Tings ressalta que a China conquistou grandes avanços na questão de gênero, especialmente desde 1949, em indicadores como expectativa de vida, pobreza, saúde e educação.
Ela, que é chinesa, cita como exemplo a liderança do país no que diz respeito à equidade de gênero em termos de matrícula de mulheres no ensino superior. Em 2020, na classificação feita pelo Fórum Econômico Mundial, a China ficou na primeira colocação do mundo nesse aspecto.
“Em termos de saúde da mulher, um estudo recente da revista Lancet destacou os principais ganhos das últimas sete décadas, especialmente na mortalidade materna e infantil. Com relação à participação na política, cada vez mais mulheres estão ingressando no Partido ou assumindo posições de liderança”, elenca Tings.

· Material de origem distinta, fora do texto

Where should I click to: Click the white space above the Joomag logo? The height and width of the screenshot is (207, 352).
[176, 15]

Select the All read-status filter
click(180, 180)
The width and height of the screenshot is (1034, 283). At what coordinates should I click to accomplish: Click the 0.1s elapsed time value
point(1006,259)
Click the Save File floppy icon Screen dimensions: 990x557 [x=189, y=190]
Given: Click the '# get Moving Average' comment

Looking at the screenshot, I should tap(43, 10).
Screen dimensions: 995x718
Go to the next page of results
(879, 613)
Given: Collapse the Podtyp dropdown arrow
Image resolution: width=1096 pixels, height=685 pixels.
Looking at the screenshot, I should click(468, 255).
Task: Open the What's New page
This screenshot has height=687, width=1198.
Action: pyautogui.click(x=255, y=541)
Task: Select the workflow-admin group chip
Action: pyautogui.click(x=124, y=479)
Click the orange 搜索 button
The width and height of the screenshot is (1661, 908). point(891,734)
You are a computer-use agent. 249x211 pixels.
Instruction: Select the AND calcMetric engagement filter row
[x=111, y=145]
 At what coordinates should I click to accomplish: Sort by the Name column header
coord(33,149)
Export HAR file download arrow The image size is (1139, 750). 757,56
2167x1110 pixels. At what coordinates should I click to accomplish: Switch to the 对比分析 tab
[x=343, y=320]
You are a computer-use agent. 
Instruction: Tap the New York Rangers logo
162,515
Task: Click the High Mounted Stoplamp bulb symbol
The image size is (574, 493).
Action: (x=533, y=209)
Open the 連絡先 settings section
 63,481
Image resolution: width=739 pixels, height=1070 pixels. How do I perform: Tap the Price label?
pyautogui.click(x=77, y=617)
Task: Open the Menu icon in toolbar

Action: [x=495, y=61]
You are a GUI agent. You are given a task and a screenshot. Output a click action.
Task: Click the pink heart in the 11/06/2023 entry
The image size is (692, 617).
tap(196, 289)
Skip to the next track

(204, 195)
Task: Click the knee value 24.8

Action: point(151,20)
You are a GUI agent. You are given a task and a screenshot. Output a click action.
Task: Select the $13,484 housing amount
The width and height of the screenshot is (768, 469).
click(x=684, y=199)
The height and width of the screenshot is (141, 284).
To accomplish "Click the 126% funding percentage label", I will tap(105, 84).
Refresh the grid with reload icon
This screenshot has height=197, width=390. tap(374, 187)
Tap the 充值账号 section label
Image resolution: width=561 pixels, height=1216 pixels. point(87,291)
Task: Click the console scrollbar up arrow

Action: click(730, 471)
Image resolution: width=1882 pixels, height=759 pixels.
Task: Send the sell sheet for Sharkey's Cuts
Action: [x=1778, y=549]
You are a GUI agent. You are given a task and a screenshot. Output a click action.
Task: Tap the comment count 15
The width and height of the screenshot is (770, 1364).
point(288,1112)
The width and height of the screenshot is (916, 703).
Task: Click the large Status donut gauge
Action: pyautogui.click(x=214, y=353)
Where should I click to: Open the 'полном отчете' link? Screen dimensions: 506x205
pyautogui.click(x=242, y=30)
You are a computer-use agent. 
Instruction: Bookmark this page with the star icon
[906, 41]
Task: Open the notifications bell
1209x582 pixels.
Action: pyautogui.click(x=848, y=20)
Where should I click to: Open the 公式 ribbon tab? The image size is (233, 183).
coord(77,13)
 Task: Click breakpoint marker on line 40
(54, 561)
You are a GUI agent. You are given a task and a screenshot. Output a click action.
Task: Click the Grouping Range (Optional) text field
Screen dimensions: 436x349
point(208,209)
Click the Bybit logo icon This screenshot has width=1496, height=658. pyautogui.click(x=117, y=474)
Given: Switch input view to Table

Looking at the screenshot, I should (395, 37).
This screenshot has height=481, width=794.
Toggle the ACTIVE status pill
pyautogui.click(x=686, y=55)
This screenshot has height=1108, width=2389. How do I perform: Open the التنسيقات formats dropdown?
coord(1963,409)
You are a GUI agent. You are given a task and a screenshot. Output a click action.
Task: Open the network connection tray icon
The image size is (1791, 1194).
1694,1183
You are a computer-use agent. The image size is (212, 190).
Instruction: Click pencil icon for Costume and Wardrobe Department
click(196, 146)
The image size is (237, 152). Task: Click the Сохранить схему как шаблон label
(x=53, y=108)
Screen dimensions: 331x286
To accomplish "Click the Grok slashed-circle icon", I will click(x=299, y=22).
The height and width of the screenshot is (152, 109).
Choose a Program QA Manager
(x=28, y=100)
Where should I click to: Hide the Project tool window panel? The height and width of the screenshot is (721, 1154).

Ela observa ainda que nas organizações de base do PCCh, a paridade de gênero já foi quase atingida, e cita o aumento da representatividade feminina na conferência em curso, de quase um terço: 27% ante 24% no 19º Congresso Nacional.
“Essa proporção é a mesma da do Congresso dos EUA, e muito acima do Congresso do Brasil, que é cerca de 14%. É claro que ainda há muito trabalho a ser feito. Como em todo o mundo, a falta de representação das mulheres na política está ligada a uma variedade de questões estruturais, desde atitudes patriarcais até a falta de sistemas de apoio social. O cuidado infantil e dos idosos, por exemplo, é uma das grandes questões que temos agora, e faz parte do trabalho e do caminho que nos espera” reflete.